Sin is something we all have in common. Even more so, what the Puritans use to call, the sinfulness of sin. From our very thoughts (Prov. 24:9) to the most grievous transgression of the Law (1 John 3:4) - we all sin AND are sinners. Even as new creations in Christ Jesus we are still incarcerated in unredeemed flesh (Roms. 6-7) and, therefore, struggle with sin and its effects until we are home with the Lord. We've died once to the penalty of sin; we die daily to the power of sin; and one day we will be free from the presence of sin.
These words of the Apostle Paul we can all identify with: "the very thing I want to do, I do not do; and the very thing I do not want to do, I do..." There is the tension and our common struggle in this life with sin. In saying that, this does not excuse our sinning or means we are not culpable for our daily sins. We are. We do not want to be antinomian in our view of grace (Roms. 6:1-2). Grace teaches us to deny worldliness and ungodliness and to live sensibly, righteously and holy in this present evil age (Titus 2:12). But when we do sin, we have an Advocate with the Father - Jesus Christ the Righteous (1 John 2:1-2) Who, as Spurgeon says, "is more willing to forgive than we are to sin. Our finite sin cannot exhaust His infinite grace!"

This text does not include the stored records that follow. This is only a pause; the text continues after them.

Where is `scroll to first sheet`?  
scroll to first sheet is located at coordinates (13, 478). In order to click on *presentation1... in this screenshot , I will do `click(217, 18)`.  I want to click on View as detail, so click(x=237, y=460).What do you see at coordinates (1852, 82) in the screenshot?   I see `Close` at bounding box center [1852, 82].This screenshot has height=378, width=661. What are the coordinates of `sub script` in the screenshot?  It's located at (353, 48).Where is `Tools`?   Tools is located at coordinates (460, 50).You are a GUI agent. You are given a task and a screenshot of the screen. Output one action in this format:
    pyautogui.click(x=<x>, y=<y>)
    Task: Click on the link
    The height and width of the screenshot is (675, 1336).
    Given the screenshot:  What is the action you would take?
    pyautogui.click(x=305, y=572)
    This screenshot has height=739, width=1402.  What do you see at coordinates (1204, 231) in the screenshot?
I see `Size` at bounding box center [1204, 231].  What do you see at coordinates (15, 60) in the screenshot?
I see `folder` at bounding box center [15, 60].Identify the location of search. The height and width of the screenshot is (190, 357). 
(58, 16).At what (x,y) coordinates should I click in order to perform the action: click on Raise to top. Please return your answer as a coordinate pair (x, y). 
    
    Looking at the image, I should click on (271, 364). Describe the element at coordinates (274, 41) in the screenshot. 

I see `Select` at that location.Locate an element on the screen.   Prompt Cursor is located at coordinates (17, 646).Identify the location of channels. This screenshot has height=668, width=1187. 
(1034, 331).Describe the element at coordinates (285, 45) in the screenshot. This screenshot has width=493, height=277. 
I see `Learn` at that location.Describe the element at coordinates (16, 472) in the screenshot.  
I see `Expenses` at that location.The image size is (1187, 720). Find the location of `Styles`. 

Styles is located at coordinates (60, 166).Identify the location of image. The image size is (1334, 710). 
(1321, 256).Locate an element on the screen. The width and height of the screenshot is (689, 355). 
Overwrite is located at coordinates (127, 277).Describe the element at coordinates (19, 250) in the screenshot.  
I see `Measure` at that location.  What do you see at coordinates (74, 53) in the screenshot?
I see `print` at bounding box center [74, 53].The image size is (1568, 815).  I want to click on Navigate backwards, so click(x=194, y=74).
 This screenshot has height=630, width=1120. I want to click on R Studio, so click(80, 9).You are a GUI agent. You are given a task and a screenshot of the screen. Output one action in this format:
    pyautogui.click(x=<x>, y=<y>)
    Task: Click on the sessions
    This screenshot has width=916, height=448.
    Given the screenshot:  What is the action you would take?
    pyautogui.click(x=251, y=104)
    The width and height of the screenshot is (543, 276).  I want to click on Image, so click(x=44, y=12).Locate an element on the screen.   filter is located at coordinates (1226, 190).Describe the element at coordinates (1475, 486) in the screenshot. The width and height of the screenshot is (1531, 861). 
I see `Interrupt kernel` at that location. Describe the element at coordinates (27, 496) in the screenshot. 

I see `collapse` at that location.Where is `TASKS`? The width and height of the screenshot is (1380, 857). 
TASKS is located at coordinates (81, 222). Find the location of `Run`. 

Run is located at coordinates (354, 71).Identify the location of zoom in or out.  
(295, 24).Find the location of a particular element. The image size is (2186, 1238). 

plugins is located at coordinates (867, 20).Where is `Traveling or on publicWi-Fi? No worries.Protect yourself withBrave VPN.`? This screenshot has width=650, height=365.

But this brief post is not about that important issue here today.
It is more about the random, almost tabloidesque, casual nature that two Christian bloggers (Tim Challies and Justin Taylor) have demonstrated recently when reporting on another professing believer's in Christ sin (btw, neither of these bloggers dealt with this issue biblically. they never encouraged prayer for the one in sin, and they didn't even mention one verse of Scripture concerning this at all in either of their posts. but the comment threads are on fire... very sad.)
Now I am not suggesting that these bloggers were acting curmudgeonly or guilty of kitschy articles deeming another. What I am saying is that in the face of another's tragic sin, it's not enough to just point out the wrongness of the behavior - which any nonbeliever can do as well. But it takes spiritual maturity in the face of sin to show grace and humility that works for the restoration and repentance of the sinner and then remain in prayer for those who have charge over their soul.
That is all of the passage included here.